*WHAT TO WORK ON*:
Pictures aside, repeat all the entries below exactly as they appear.

*WORKING DATA*:
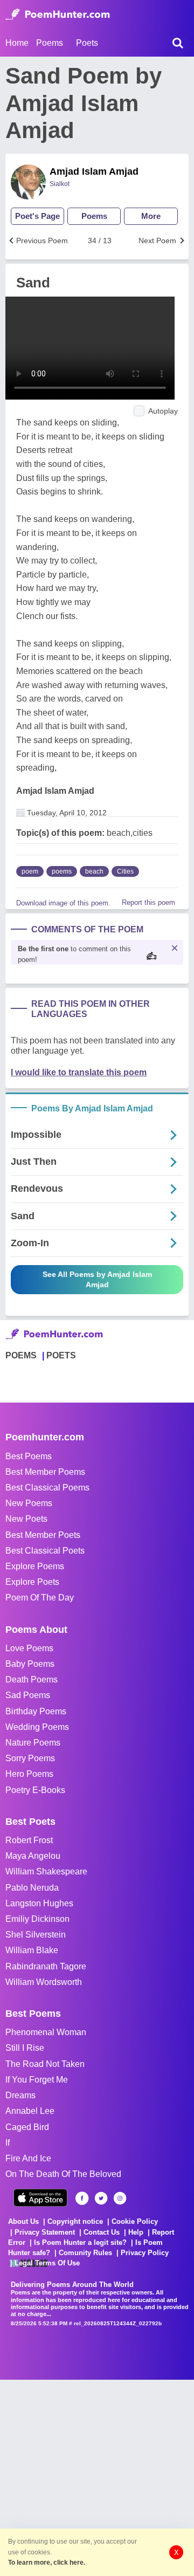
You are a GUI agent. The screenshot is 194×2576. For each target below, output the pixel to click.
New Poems (28, 1503)
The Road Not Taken (45, 2064)
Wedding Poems (37, 1727)
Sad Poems (27, 1695)
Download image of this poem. (63, 903)
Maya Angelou (32, 1855)
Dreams (20, 2095)
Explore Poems (34, 1566)
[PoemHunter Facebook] (82, 2198)
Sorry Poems (30, 1758)
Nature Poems (32, 1742)
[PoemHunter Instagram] (120, 2198)
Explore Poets (32, 1581)
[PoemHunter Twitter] (101, 2198)
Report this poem (148, 902)
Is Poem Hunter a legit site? (80, 2242)
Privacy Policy (145, 2253)
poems (62, 871)
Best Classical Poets (45, 1550)
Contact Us (102, 2232)
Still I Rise (24, 2047)
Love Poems (29, 1648)
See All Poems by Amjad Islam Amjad (97, 1279)
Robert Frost (29, 1840)
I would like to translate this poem (79, 1072)
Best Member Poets (42, 1535)
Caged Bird (27, 2127)
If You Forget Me (36, 2079)
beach (94, 871)
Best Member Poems (45, 1471)
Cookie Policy (135, 2221)
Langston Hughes (39, 1903)
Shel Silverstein (35, 1934)
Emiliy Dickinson (37, 1919)
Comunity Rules (85, 2253)
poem (30, 871)
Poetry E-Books (35, 1790)
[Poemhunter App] (40, 2198)
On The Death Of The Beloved (63, 2174)
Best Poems (28, 1456)
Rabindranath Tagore (45, 1966)
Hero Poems (29, 1773)
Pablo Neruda (32, 1887)
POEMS (21, 1355)
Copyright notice (75, 2221)
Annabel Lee (29, 2110)
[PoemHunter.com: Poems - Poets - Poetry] (57, 14)
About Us (23, 2221)
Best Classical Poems (47, 1487)
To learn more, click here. (46, 2562)
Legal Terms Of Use (47, 2263)
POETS (61, 1355)
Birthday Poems (35, 1711)
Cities (125, 871)
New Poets (26, 1518)
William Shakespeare (46, 1871)
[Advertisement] (97, 2477)
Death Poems (31, 1679)
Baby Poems (29, 1663)
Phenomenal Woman (45, 2032)
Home (17, 42)
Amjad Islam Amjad (94, 171)
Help (135, 2232)
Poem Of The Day (39, 1597)
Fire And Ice (28, 2158)
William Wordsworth (43, 1982)
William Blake (31, 1950)
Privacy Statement (45, 2232)
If (7, 2142)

*YOUR RESPONSE*:
You are a GUI agent. The screenshot is 194×2576. For each target below, output the pixel to click.
New Poems (28, 1503)
The Road Not Taken (45, 2064)
Wedding Poems (37, 1727)
Sad Poems (27, 1695)
Download image of this poem. (63, 903)
Maya Angelou (32, 1855)
Dreams (20, 2095)
Explore Poems (34, 1566)
[PoemHunter Facebook] (82, 2198)
Sorry Poems (30, 1758)
Nature Poems (32, 1742)
[PoemHunter Instagram] (120, 2198)
Explore Poets (32, 1581)
[PoemHunter Twitter] (101, 2198)
Report this poem (148, 902)
Is Poem Hunter a legit site? (80, 2242)
Privacy Policy (145, 2253)
poems (62, 871)
Best Classical Poets (45, 1550)
Contact Us (102, 2232)
Still I Rise (24, 2047)
Love Poems (29, 1648)
See All Poems by Amjad Islam Amjad (97, 1279)
Robert Frost (29, 1840)
I would like to translate this poem (79, 1072)
Best Member Poets (42, 1535)
Caged Bird (27, 2127)
If You Forget Me (36, 2079)
beach (94, 871)
Best Member Poems (45, 1471)
Cookie Policy (135, 2221)
Langston Hughes (39, 1903)
Shel Silverstein (35, 1934)
Emiliy Dickinson (37, 1919)
Comunity Rules (85, 2253)
poem (30, 871)
Poetry E-Books (35, 1790)
[Poemhunter App] (40, 2198)
On The Death Of The Beloved (63, 2174)
Best Poems (28, 1456)
Rabindranath Tagore (45, 1966)
Hero Poems (29, 1773)
Pablo Neruda (32, 1887)
POEMS (21, 1355)
Copyright notice (75, 2221)
Annabel Lee (29, 2110)
[PoemHunter.com: Poems - Poets - Poetry] (57, 14)
About Us (23, 2221)
Best Classical Poems (47, 1487)
To learn more, click here. (46, 2562)
Legal Terms Of Use (47, 2263)
POETS (61, 1355)
Birthday Poems (35, 1711)
Cities (125, 871)
New Poets (26, 1518)
William Shakespeare (46, 1871)
[Advertisement] (97, 2477)
Death Poems (31, 1679)
Baby Poems (29, 1663)
Phenomenal Woman (45, 2032)
Home (17, 42)
Amjad Islam Amjad (94, 171)
Help (135, 2232)
Poem Of The Day (39, 1597)
Fire And Ice (28, 2158)
William Wordsworth (43, 1982)
William Blake (31, 1950)
Privacy Statement (45, 2232)
If (7, 2142)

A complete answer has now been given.